DIRECTIONS:
**a)** Name each category in the system for self-improvement that the self-improvement post lays out.
**b)** Reproduce everything in the self-improvement post from "I think I’m" down to "actively socializing etc.".

DOCUMENT SEGMENT:
╔══
Warning: corny and could be redpilled for some of you bped autists out there

got some supps today, well have to see if the effects kick in in a few weeks. I remember seeing a bunch of dogshit Reddit posts talking abt how taking vitamin d 10k IU a day instantly changed their life, that’s just pure lies

Like idek if a person who lived in a cave all his life would get that kind of effect within a day

But regardless that’s sort of subconsciously influenced me bc that’s what I want deep down. I want that shit to work fast like a PED but ik it’s not. It’s good to lower my expectations and just keep it as a passive task.

I think I’m genuinely developing a decent system for self improvement, which roughly goes like passive tasks, active, maintenance, and then information consumption. Passive is important but should be extremely low effort, simply like taking pills. Active is a highly important sector that I should focus like 99 percent of my energy on. Good for habit building, mindset development, health, - basically just any active task comes under this category such as cardio, meditation, actively socializing etc.
╚══
STORED RECORDS:
╔══
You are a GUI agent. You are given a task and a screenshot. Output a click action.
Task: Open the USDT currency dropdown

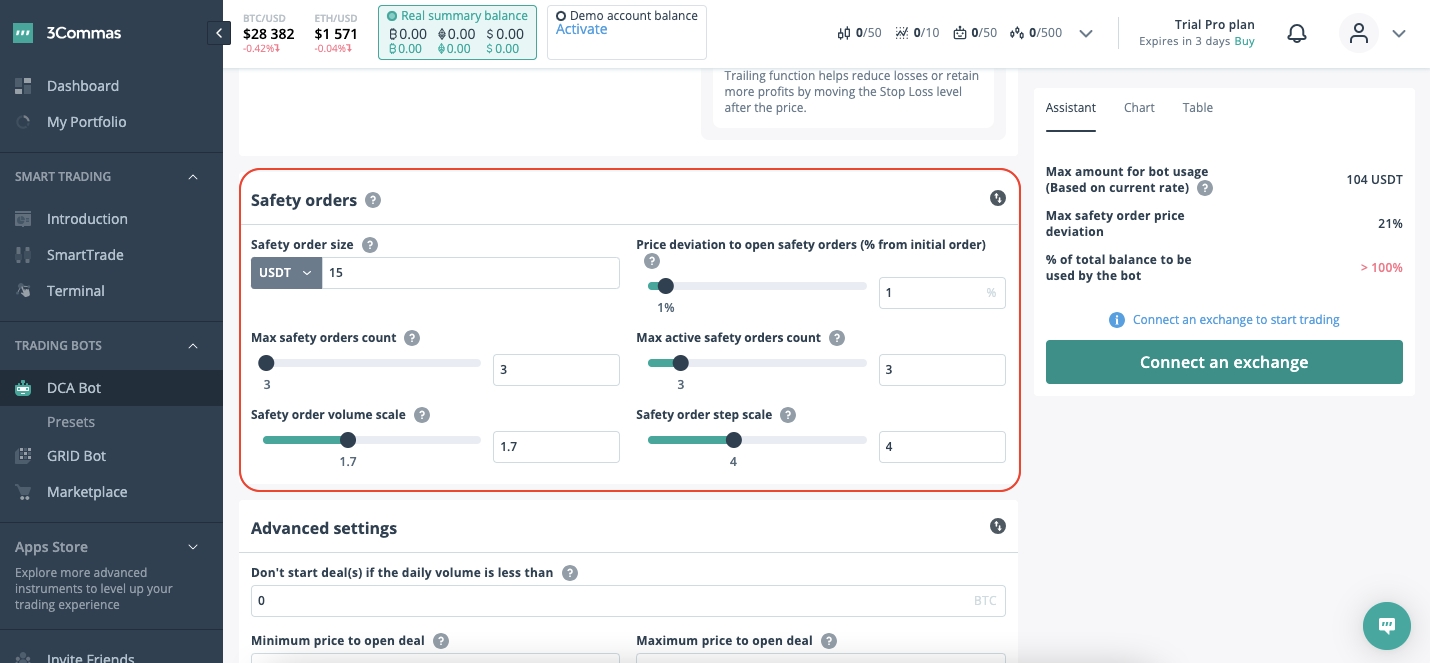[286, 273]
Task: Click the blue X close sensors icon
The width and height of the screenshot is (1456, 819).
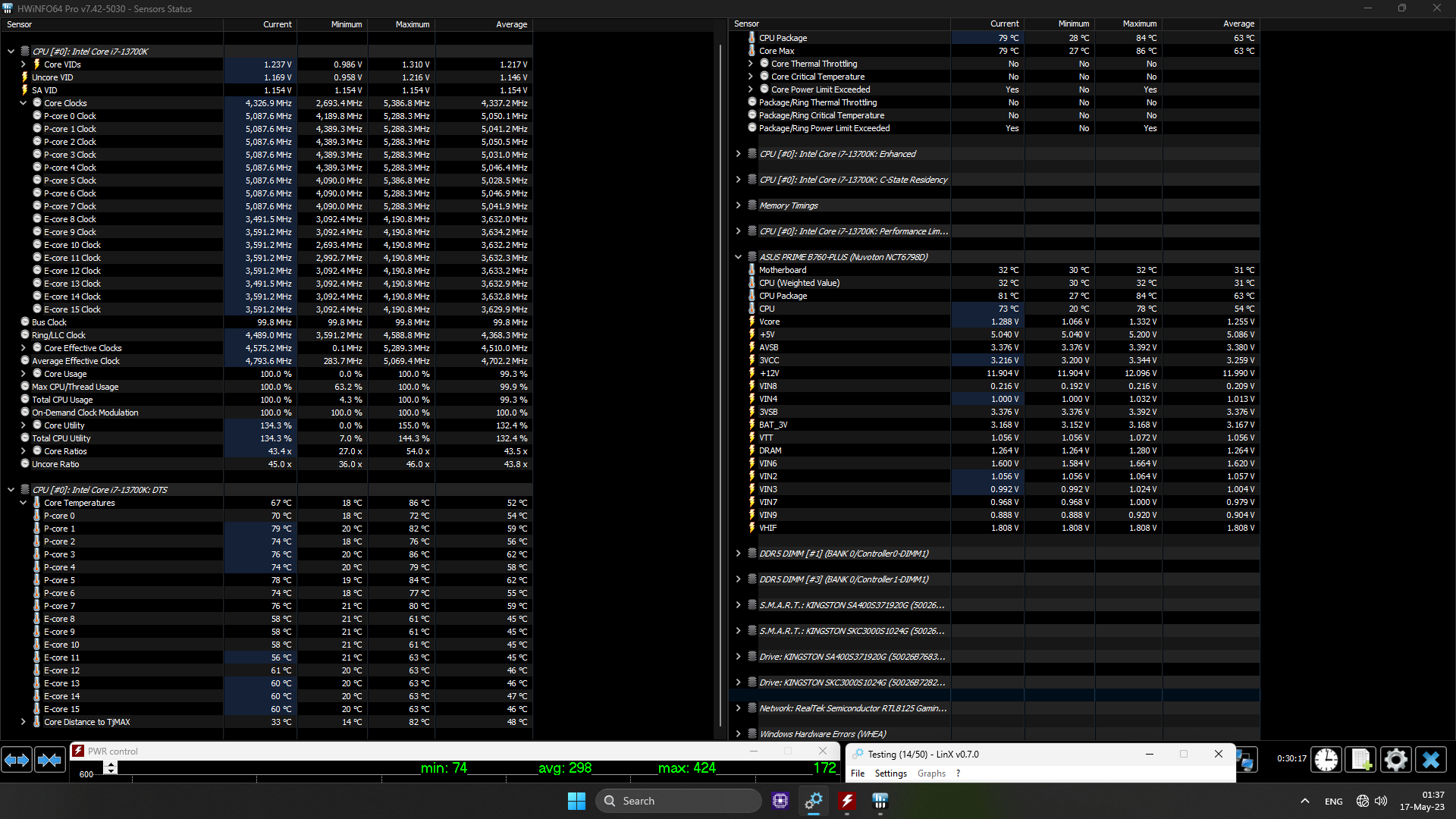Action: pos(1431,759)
╚══
OUTPUTS FOR THE TASKS:
**a)** passive tasks, active, maintenance, information consumption

**b)**
I think I’m genuinely developing a decent system for self improvement, which roughly goes like passive tasks, active, maintenance, and then information consumption. Passive is important but should be extremely low effort, simply like taking pills. Active is a highly important sector that I should focus like 99 percent of my energy on. Good for habit building, mindset development, health, - basically just any active task comes under this category such as cardio, meditation, actively socializing etc.